College campuses are literally a network of amazing students, staff, and faculty with interests as varied as yours. The University Student Union and Activities website (http://sua.umn.edu/groups/) boasts hundreds of student groups ranging from the Active Energy Club to the Zoology Club.  The Carlson community also offers student groups focused on various areas of business and coordinated through a college-wide Business Board.

 I remember attending the activities fair during Welcome Week and being completely overwhelmed by the quantity of organizations and the variety of their missions.  By chance, I spoke with representatives from Women in Business, the organization for which I am now President.  As it turns out, engagement with student organizations is really simple. Putting your name on an email list, speaking with one of the officers at recruiting events, or perusing the SUA website to find organizations that fit what you are looking for are some of the easy, and effective ways to get involved on campus.

Many students also forget the amazing opportunities to get involved outside of student organizations. As I mentioned, the University offers access to some of the best minds in the world. Our professors study topics like the eradication of food deserts through local organic food movements, the evolution of wind power, and the history of rock and roll. As a land-grant university, these professors are continually doing research in their fields (yes- even in business!) and are looking for students to help. Working as an Honors Research Assistant or serving as a class TA can expose you to the cutting edge learning happening right here at the University of Minnesota.

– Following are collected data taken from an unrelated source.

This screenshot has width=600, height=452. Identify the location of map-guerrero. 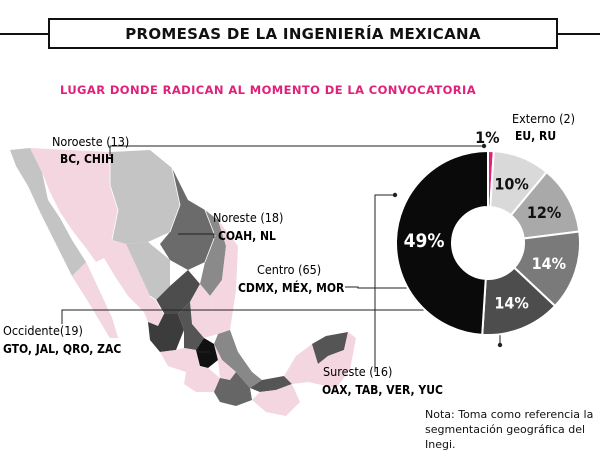
(202, 379).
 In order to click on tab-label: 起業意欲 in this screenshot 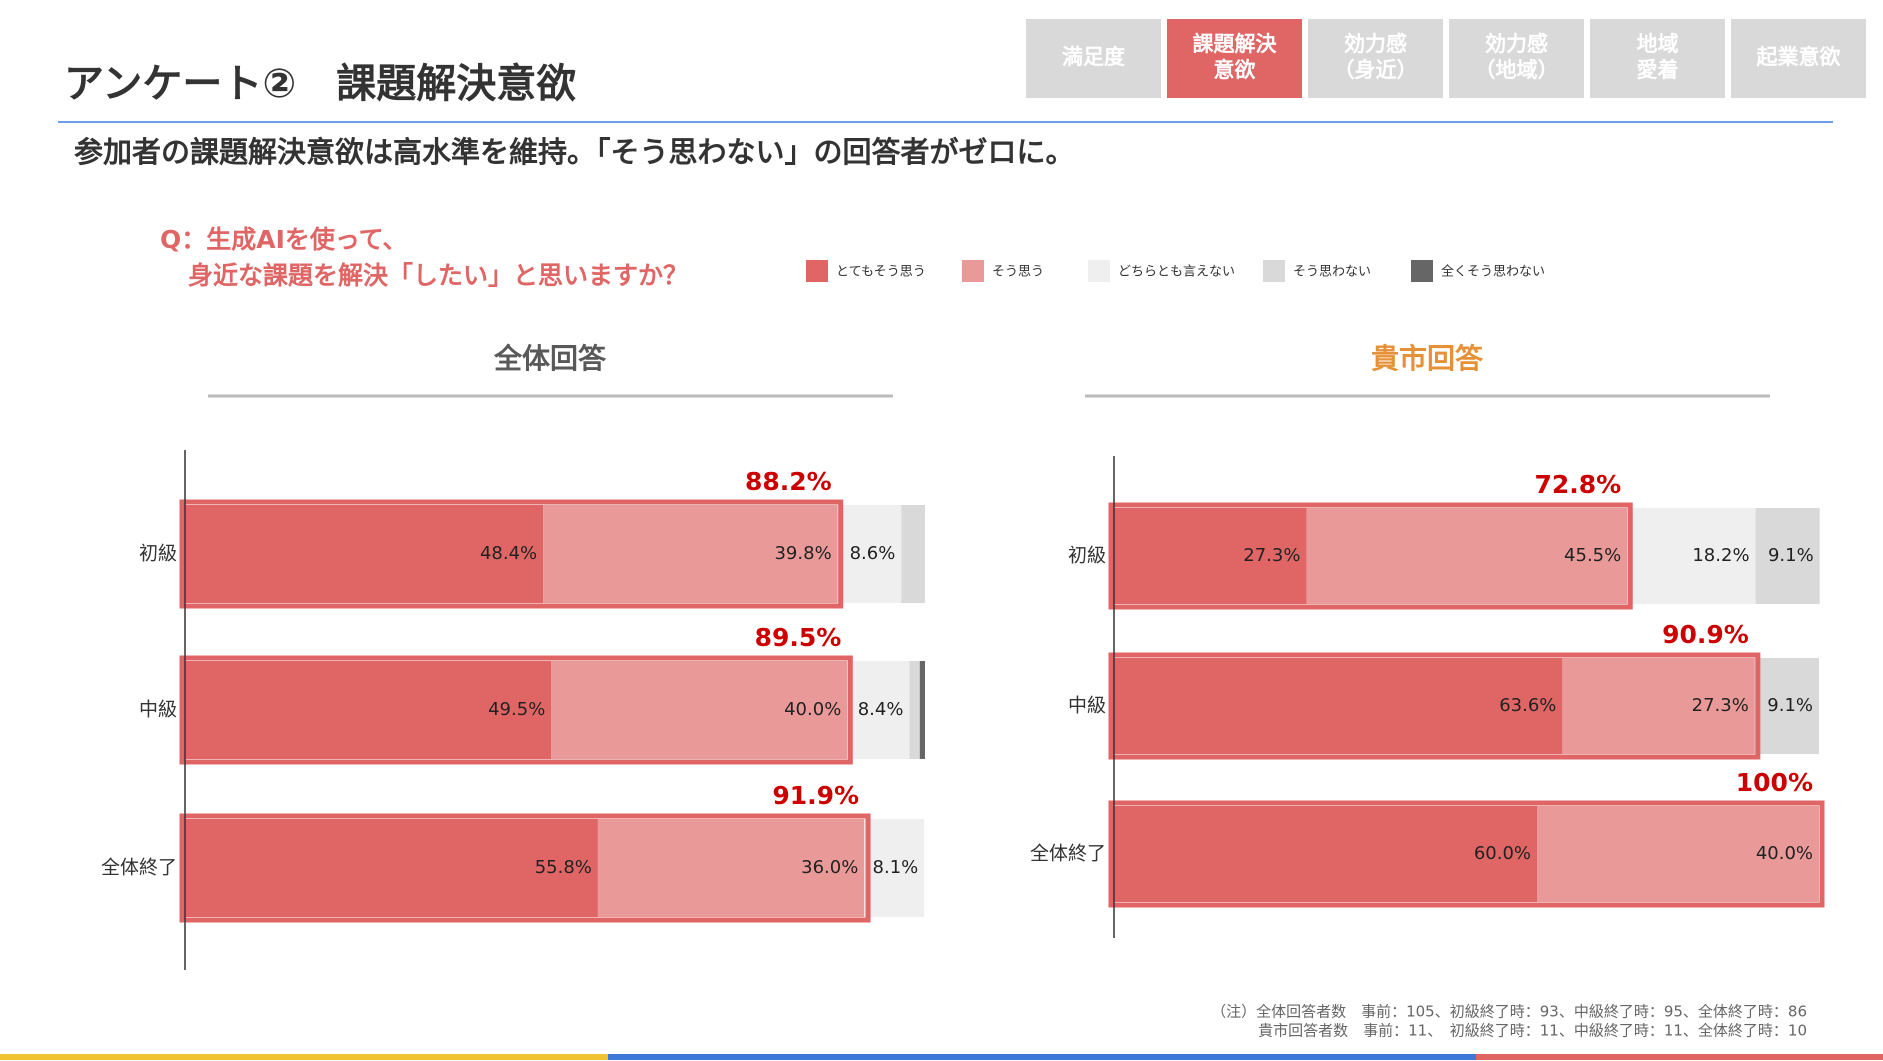, I will do `click(1798, 57)`.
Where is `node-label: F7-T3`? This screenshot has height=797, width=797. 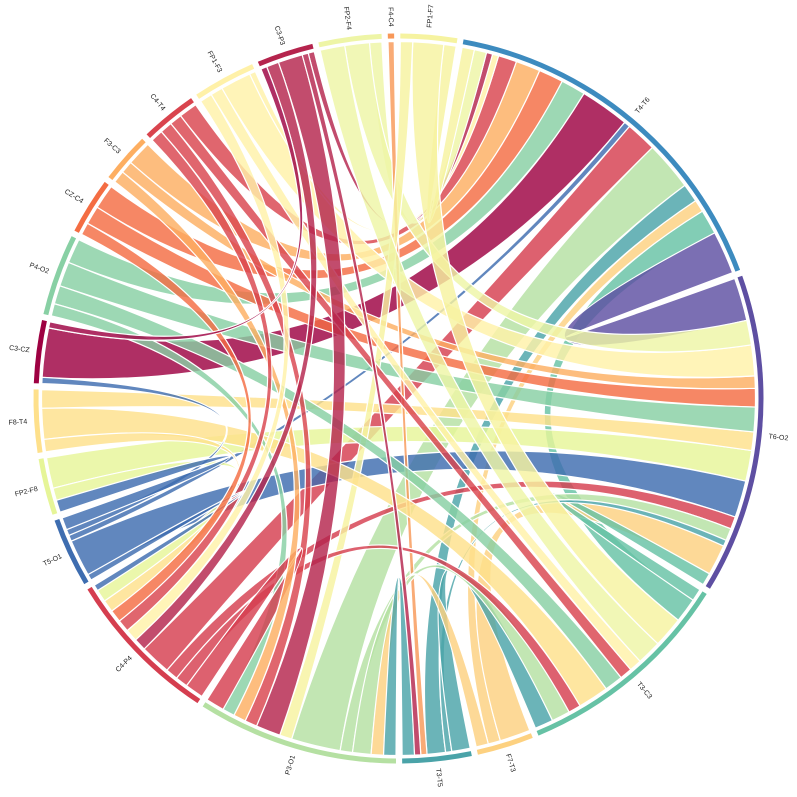
node-label: F7-T3 is located at coordinates (510, 763).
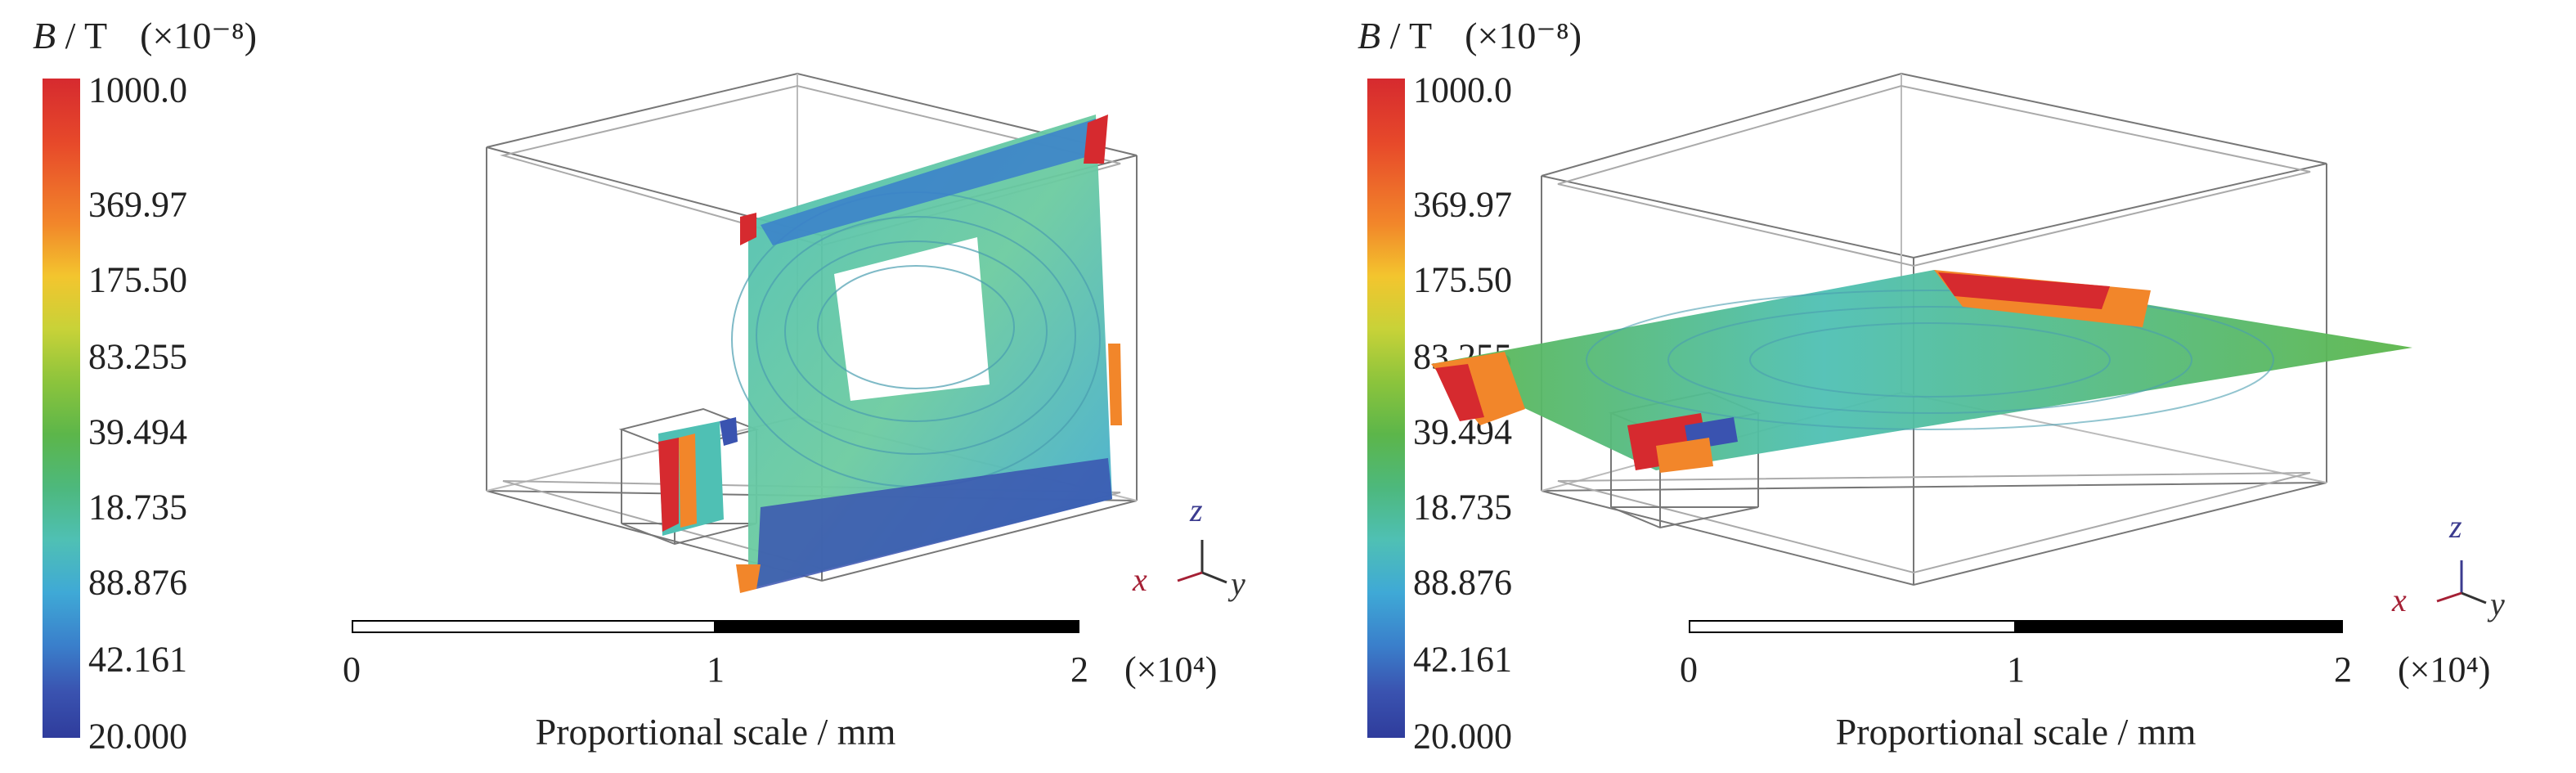  I want to click on colorbar-tick: 39.494, so click(138, 432).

Don't think of getting involved on campus as a task or worry that you need to replace that debate team captain line on your resume. Instead, let your interests drive your engagement and find the organizations, research, and volunteer opportunities that fit you! As most college grads will attest to- learning in the classroom is only part of the college experience. The experiences gained outside the lecture halls are often the ones that stick with you (even after that spring final exam)!